A suspected suicide bomber killed 133 people on Friday in an attack on former Pakistani prime minister Benazir Bhutto, as she was driven through Karachi to greet supporters on her return from eight years in exile.
Bhutto was unhurt in one of the deadliest attacks in her country’s history. She was quickly escorted away from the truck that had been carrying her from the airport through streets crowded with hundreds of thousands of well-wishers.
”Ms Bhutto is safe and she has been taken to her residence,” said Karachi police chief Azhar Farooqui after two explosions in quick succession rocked Bhutto’s motorcade.
There was no claim of responsibility. Militants linked to al-Qaeda, angered by Bhutto’s support for the United States war on terrorism, had this week threatened to assassinate her.
Interior Ministry Secretary Syed Kamal Shah said 133 people had been killed and 290 wounded.
”The initial investigations suggest it was a suicide bombing,” he said.
Bhutto was travelling in a platform-mounted truck. Police in vehicles escorting her, reporters and her supporters were among the casualties.
”The target was the truck,” Farooqui told Reuters.
Reuters photographer Athar Hussain was slightly hurt. Hussain, on a truck behind Bhutto’s vehicle, said ”a ball of fire” burst into the air. He then rushed towards the scene.
”There was another blast and it was more powerful, then I knew it was a bomb attack.”
He saw a television cameraman killed in front of him: ”Bodies were scattered all over and wounded were crying for help.”
Rehman Malik, a Bhutto aide with her on the truck, said the blasts went off while she was resting inside the vehicle.
The attack took place shortly after midnight, more than 10 hours after Bhutto had arrived from Dubai. A city-centre rally she was due to address was cancelled.
About 20 000 security personnel had been deployed to protect Bhutto but the provincial governor said in view of the ”real threats”, authorities had urged her party to wind up the procession faster.
”Unfortunately, the terrorists got their opportunity,” governor Ishrat-ul-Ibad told Dawn Television.
Dressed in a green tunic, her head covered with a white scarf — green and white are Pakistan’s national colours — Bhutto had for hours stood in the open on top of the truck, ignoring police advice to stay behind bullet proof glass, as it edged through crowds waving party flags.
Loved ones
Bhutto appeared to have had forebodings of an attempt on her life.

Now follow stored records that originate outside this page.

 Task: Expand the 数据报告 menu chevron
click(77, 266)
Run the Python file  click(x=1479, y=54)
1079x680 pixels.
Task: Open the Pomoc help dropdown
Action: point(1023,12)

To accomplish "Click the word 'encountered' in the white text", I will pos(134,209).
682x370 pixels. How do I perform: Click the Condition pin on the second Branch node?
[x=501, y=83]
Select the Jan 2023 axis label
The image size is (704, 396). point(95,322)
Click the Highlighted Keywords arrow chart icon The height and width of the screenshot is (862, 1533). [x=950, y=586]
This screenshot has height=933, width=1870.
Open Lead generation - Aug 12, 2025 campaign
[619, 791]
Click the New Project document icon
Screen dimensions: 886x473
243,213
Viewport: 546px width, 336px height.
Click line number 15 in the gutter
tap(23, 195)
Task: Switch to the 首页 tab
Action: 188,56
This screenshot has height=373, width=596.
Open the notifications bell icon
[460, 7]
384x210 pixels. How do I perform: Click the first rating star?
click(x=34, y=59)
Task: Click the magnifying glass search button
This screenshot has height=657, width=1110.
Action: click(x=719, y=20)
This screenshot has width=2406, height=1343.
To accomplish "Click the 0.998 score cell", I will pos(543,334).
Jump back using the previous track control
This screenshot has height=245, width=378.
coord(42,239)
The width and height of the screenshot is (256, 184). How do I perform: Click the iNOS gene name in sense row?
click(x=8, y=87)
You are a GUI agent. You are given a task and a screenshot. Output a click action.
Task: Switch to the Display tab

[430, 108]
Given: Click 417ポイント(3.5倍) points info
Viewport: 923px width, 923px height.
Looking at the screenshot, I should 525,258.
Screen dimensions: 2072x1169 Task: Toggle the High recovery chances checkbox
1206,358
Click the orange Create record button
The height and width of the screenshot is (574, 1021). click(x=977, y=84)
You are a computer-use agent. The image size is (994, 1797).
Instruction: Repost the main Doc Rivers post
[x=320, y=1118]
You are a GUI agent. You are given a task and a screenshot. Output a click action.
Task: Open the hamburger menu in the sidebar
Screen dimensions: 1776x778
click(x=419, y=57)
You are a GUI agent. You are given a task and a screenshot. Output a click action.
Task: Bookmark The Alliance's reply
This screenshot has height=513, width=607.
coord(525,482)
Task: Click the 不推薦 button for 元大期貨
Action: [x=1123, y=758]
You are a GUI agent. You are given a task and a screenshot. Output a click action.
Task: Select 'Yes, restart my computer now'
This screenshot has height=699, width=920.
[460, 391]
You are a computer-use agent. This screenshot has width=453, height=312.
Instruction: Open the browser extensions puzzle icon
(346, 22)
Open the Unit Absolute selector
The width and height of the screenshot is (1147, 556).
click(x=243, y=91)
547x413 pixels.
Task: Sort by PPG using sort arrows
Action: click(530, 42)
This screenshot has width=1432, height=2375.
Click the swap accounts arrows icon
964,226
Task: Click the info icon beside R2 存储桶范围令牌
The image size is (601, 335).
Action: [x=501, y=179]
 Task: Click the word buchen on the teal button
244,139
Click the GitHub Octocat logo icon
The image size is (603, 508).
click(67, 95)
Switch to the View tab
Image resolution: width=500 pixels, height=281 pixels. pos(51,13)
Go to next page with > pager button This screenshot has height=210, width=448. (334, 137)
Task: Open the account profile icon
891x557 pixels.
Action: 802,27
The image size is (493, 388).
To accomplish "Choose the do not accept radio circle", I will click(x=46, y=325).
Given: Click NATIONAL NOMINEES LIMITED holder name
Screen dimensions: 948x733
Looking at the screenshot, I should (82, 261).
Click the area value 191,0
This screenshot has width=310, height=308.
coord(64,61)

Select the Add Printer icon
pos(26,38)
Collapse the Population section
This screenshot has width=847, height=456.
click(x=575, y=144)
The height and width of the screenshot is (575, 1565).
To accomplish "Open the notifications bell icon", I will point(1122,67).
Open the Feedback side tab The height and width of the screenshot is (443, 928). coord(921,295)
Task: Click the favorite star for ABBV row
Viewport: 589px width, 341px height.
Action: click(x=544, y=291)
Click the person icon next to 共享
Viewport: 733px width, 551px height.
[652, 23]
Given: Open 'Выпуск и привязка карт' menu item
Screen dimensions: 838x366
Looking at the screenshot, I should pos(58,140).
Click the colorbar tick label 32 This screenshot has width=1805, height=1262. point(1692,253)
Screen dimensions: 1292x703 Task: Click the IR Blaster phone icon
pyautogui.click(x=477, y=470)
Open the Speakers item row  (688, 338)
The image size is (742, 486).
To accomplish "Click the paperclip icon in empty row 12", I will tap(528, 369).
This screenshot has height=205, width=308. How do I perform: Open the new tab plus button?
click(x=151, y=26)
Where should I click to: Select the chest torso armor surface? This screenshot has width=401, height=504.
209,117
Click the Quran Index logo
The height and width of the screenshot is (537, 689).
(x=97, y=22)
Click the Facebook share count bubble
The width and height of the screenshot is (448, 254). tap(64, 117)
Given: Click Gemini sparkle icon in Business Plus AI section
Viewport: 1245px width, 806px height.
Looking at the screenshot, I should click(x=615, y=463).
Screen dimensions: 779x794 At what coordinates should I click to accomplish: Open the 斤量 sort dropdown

”They might try to assassinate me. I have prepared my family and my loved ones for any possibility,” she told the pan-Arab Asharq al-Awsat newspaper.
President Pervez Musharraf said in a statement the attack was ”a conspiracy against democracy”.
The United States and other allies condemned the attack.
”There is no political cause that can justify the murder of innocent people,” said US State Department spokesperson Tom Casey.
A White House National Security Council spokesperson said: ”Extremists will not be allowed to stop Pakistanis from selecting their representatives through an open and democratic process.”
The European Union urged authorities to find those responsible. ”Such acts greatly endanger the electoral process,” it said, referring to general elections due by mid-January.
In Dubai, Bhutto’s husband Asif Ali Zardari told ARYONE World Television: ”I blame government for these blasts. It is the work of the intelligence agencies.”
At least three militant groups linked to al-Qaeda and the Taliban were plotting suicide attacks, according to a provincial official.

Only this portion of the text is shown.